**Prompt:**
Answer these from the text on company paintings:
(a) What span of time does the term "company painting" loosely cover?
(b) Which Bollywood movie did Shagufta recommend toward the end of the tour?
(c) What were the new portrait paintings of this period mostly made with?

**Text section:**
◆ ◆ ◆ ◆ ◆

Disclaimer – I am not a student of art history. Neither am I an expert on it. In case you are a student of art history or an expert , I guess you can skip reading the rest of this post as this is an oversimplified narration for common people like us, who are non experts.
We went to see an exhibition of company paintings at the national museum, Janpath, delhi. While it was open to all, we went to see the exhibition in a group event organized by Shagufta Siddhi, founder of Ganga Jamuni (a cultural organization who, among other things, organises insightful, immersive cultural trips).
We would have read the notes below each painting & walked out of the exhibition in an hour’s time. However, Mrinalini Sil , a phd candidate at JNU, was the expert educator for our group and she explained the history & context of the paintings in very easy common man’s language. What you read below is a gist of our recollection of Mrinalini’s talk.
The term ‘company painting’ loosely refers to professional paintings made after the death of Mughal emperor Aurangzeb till the Early 1900s.
Here is the story of company paintings –
After Aurangzeb’s death, the Mughal empire started disintegrating & many local chieftains who were earlier paying taxes to the Mughals stopped doing so. Parts of the empire started being ruled independently by local rulers. So over time the money & resources of the Mughals started reducing.
As a result, the painters & other artists who were employed by the Mughal court / who had long term contracts with the court, started losing their jobs.
Slowly, some painters spread out across other provinces of india in search of work. They started to work as freelancers for smaller kings & provincial rulers. Over time most painters followed suit.
Artists were now travelling to get patronage, Looking for work.
Over time, the painting forms became more free lance & more free flowing than in the Mughal era, where painters were employed permanently.
Later, in early 1800s, the east india company officials started commissioning such painters as well. Some Englishmen had, by this time, started living like nawabs. (Nabobs). They would have a harem, spend on art, get dressed like Indians & would also commission paintings.
Towards the end of the tour Shagufta recommended that we watch Bollywood movie Laal kaptan to understand the nuances of the equation between the rulers, mercenaries & the British. We did watch & I would say it was a good recommendation
There are different Genres (my way of understanding & classifying) of company paintings that we saw at the exhibition:
1. Raja’s / zamindar’s portrait
The local rulers would commission a painting for themselves. The Initial paintings of the Rajas had a clear Mughal visual culture, Visual Idioms & motifs. The Half profile Mughal style was continued even in later paintings.
The paintings of the kings & noblemen of south india, were however, way more ornamental, had more gold ornaments & the paintings simply had more more details. Probably the patrons had requested for changes to the existing Mughal style.
The paintings of portraits in this period also saw a Change in medium – these new paintings were mostly water color on European imported paper, while the Original Mughal era paintings had colours made from natural minerals & guash (gum).
By the 1800s, European prints had come in to india. Some Rajas wanted their portraits to Look like European print paintings. That was another change over time, that we could see in the paintings.
2. Europeans also became clients of these painters, to take back paintings to England as souvenirs. They also commissioned their own portraits or pictures of a royal court with them as a part of proceedings.

◆ ◆ ◆ ◆ ◆

**Stored data:**
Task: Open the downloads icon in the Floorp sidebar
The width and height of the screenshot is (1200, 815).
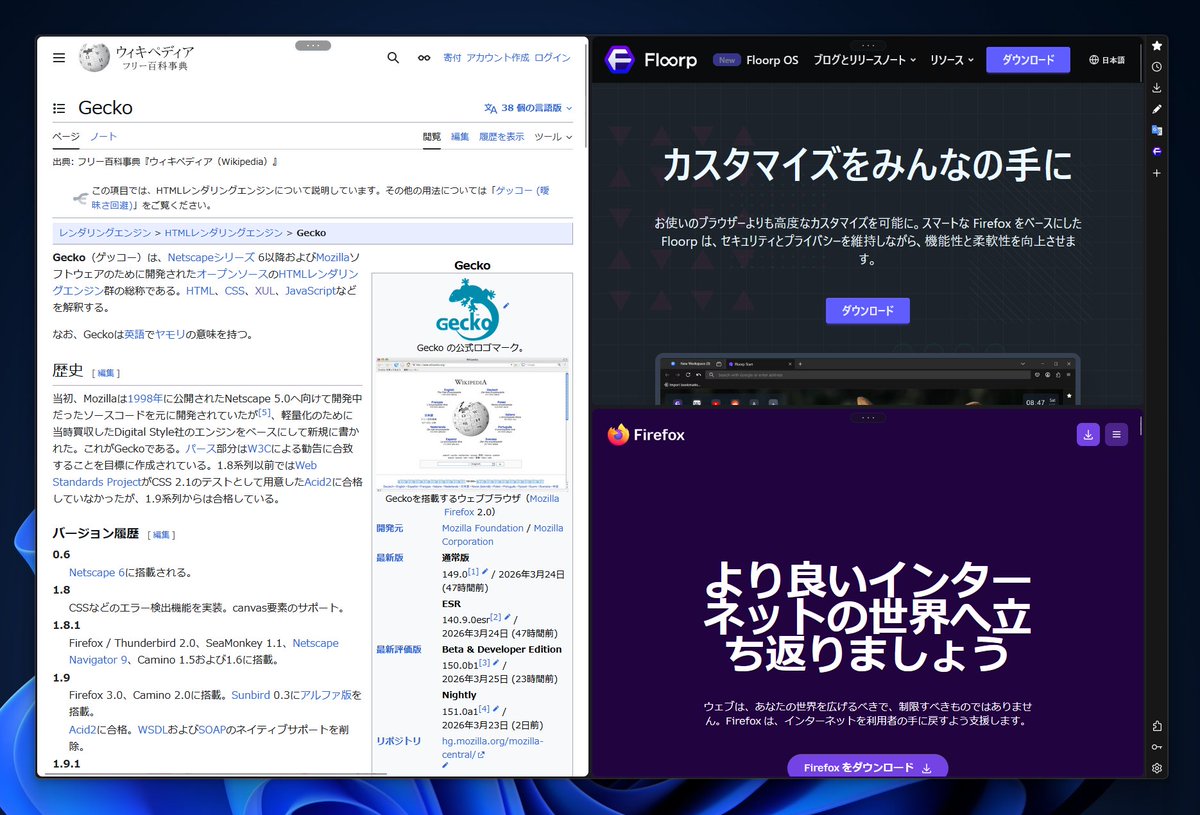Action: (x=1157, y=87)
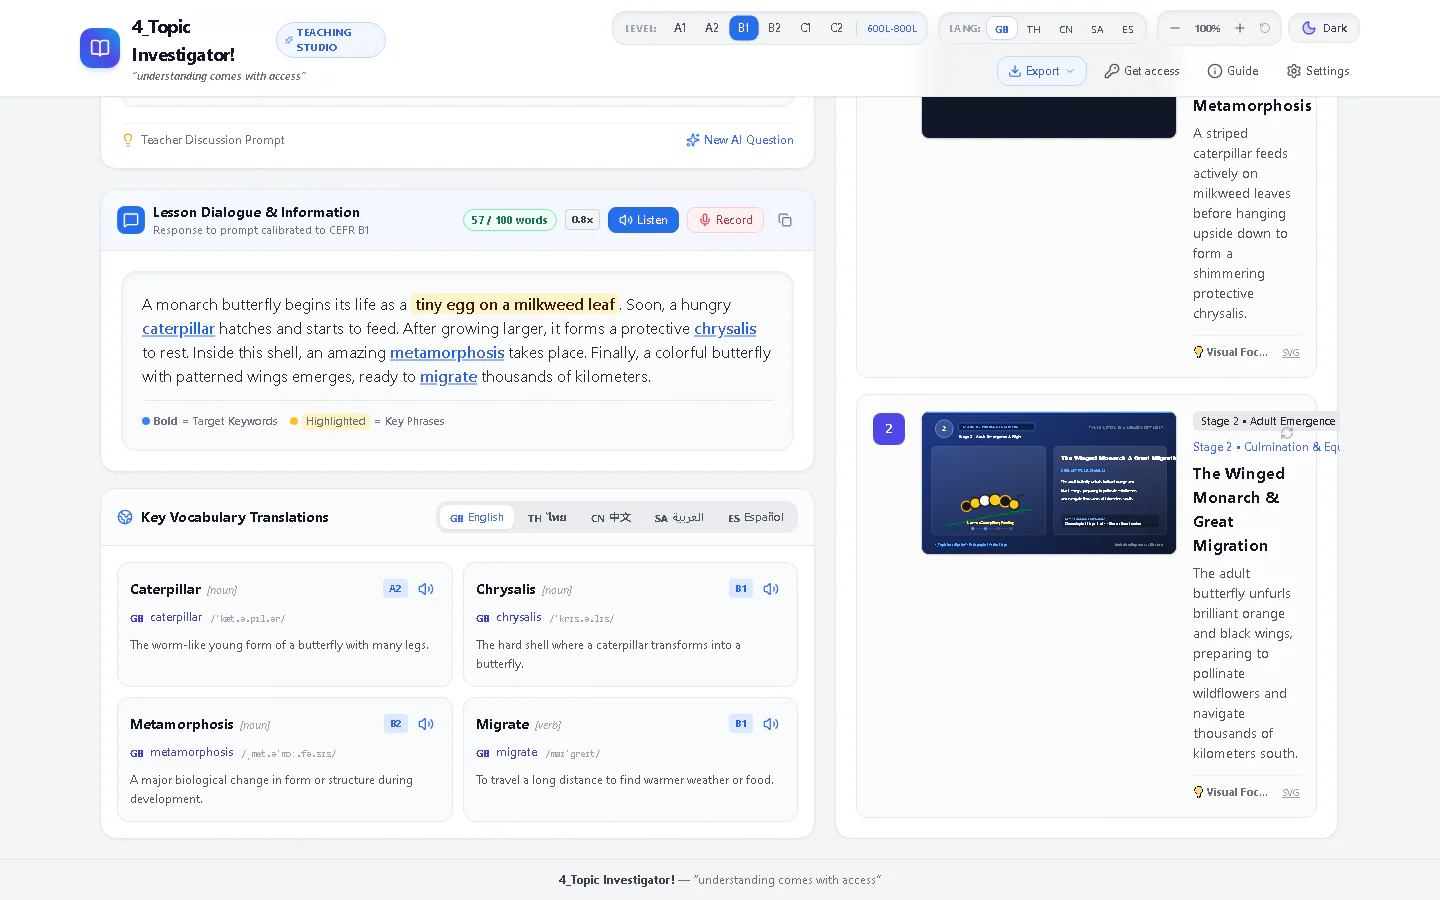Click the zoom in plus icon
This screenshot has width=1440, height=900.
click(x=1240, y=28)
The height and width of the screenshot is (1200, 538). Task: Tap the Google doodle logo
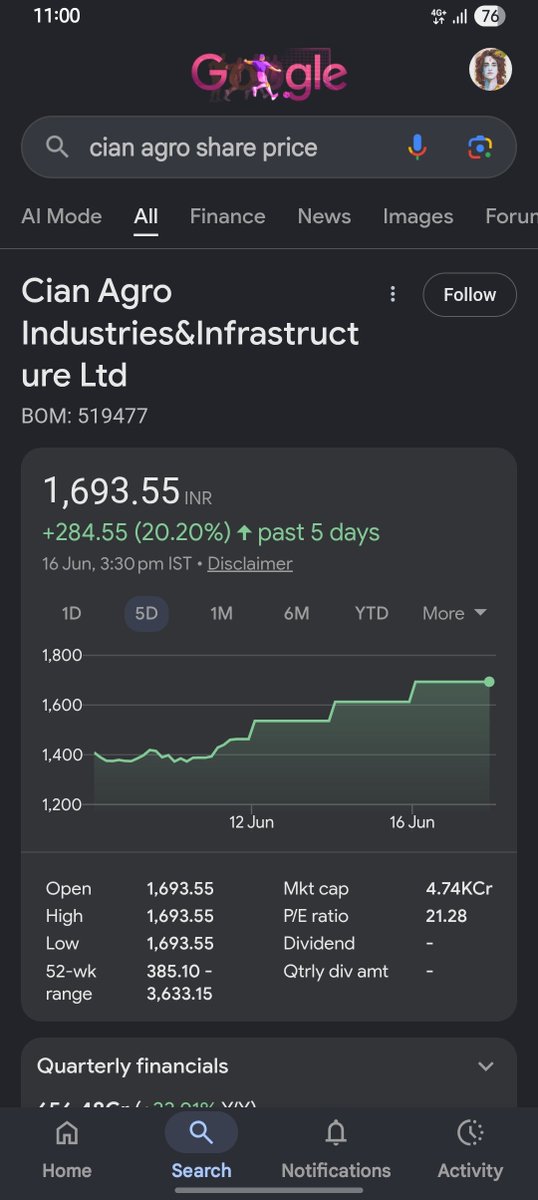(269, 72)
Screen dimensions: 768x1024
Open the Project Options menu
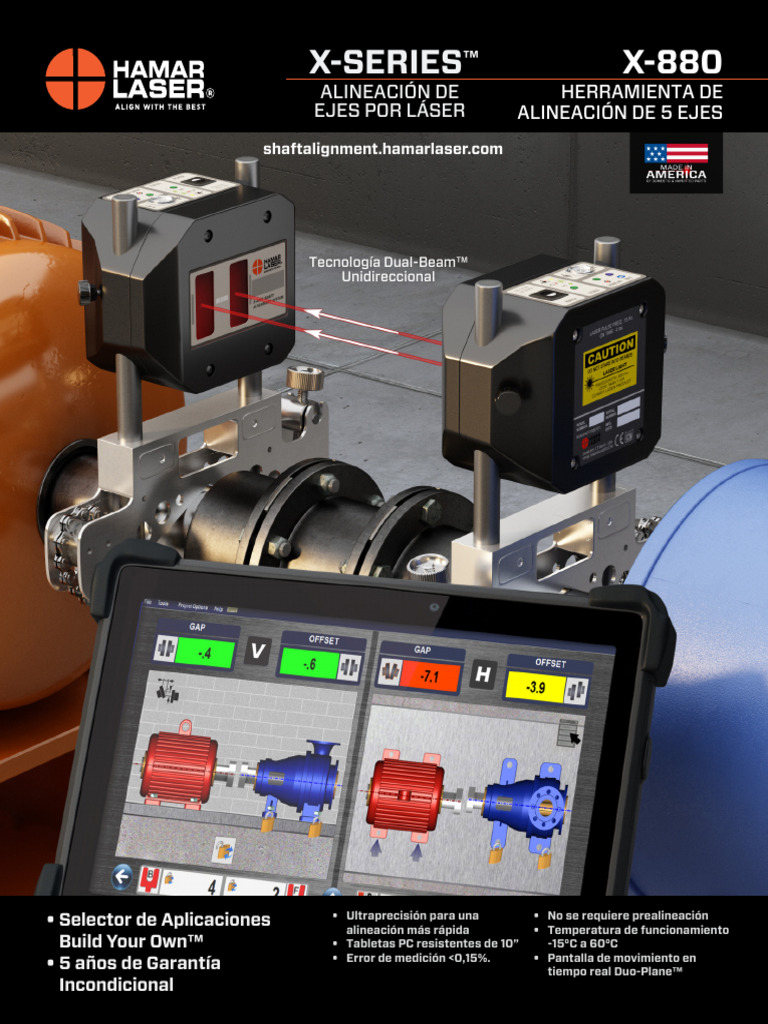tap(191, 607)
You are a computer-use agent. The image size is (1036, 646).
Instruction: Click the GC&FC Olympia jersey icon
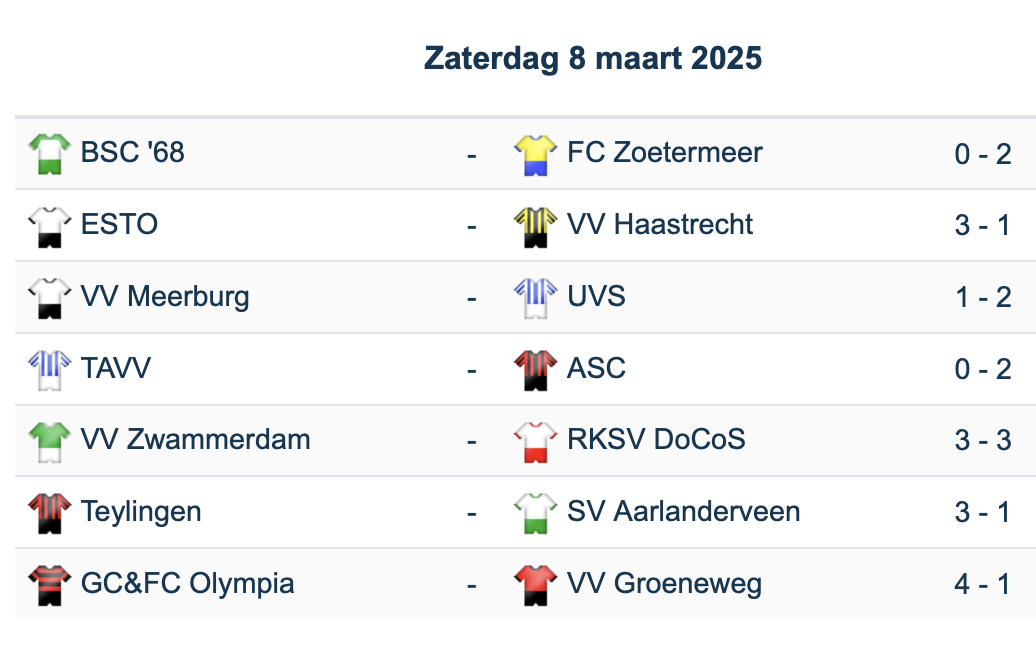point(49,585)
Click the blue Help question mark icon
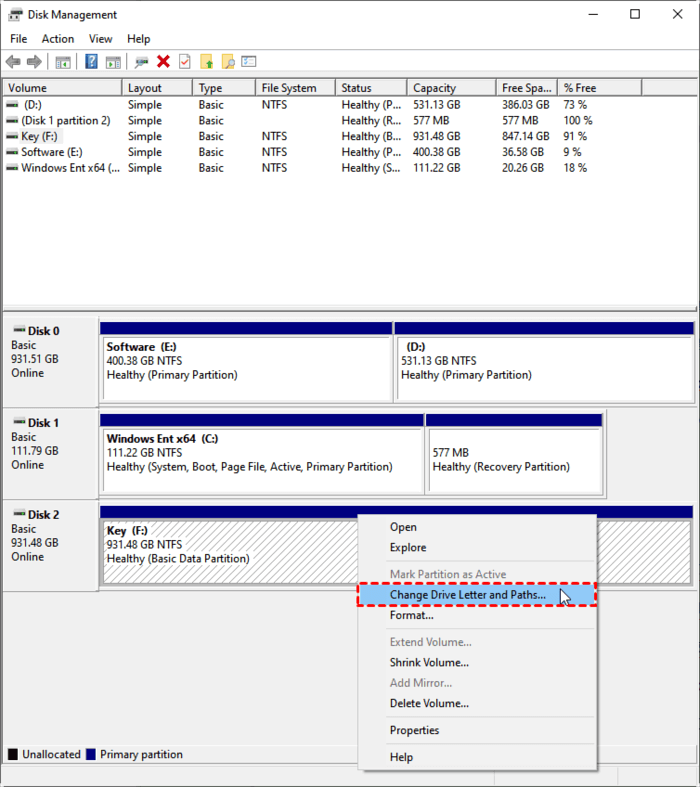The width and height of the screenshot is (700, 787). pyautogui.click(x=91, y=62)
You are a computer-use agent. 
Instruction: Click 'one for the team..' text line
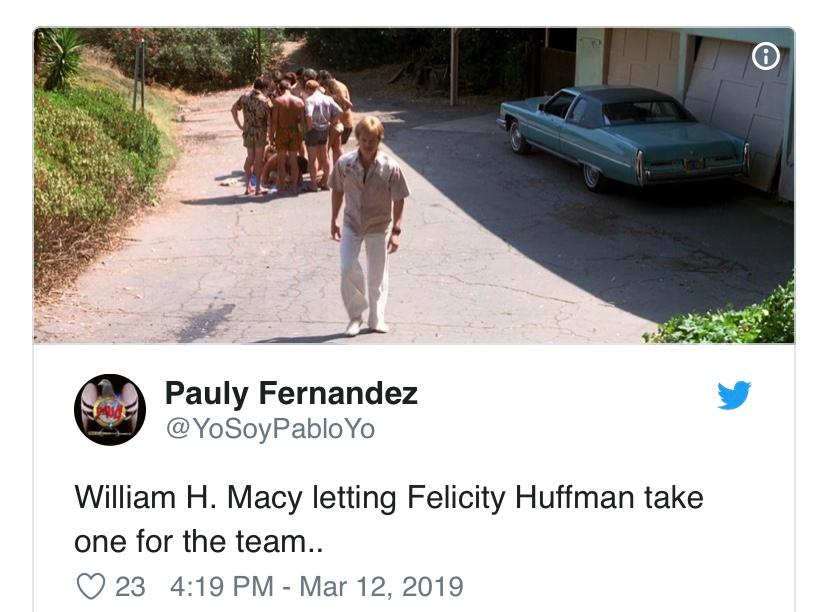pos(199,542)
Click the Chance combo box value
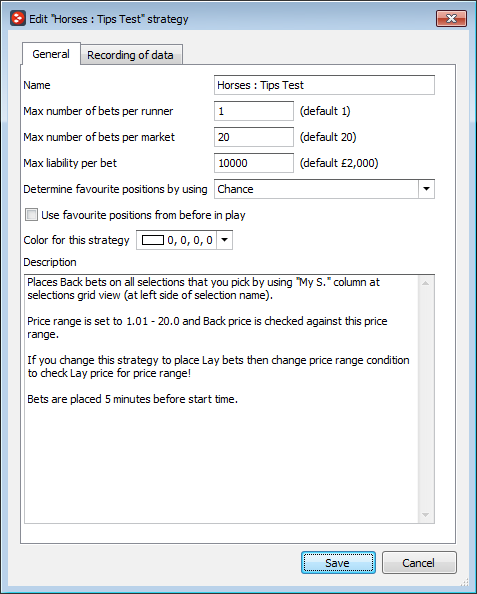 [x=316, y=189]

◆ ◆ ◆ ◆ ◆

**Result:**
(a) From the death of Mughal emperor Aurangzeb until the early 1900s.
(b) Laal kaptan.
(c) Water color on European imported paper.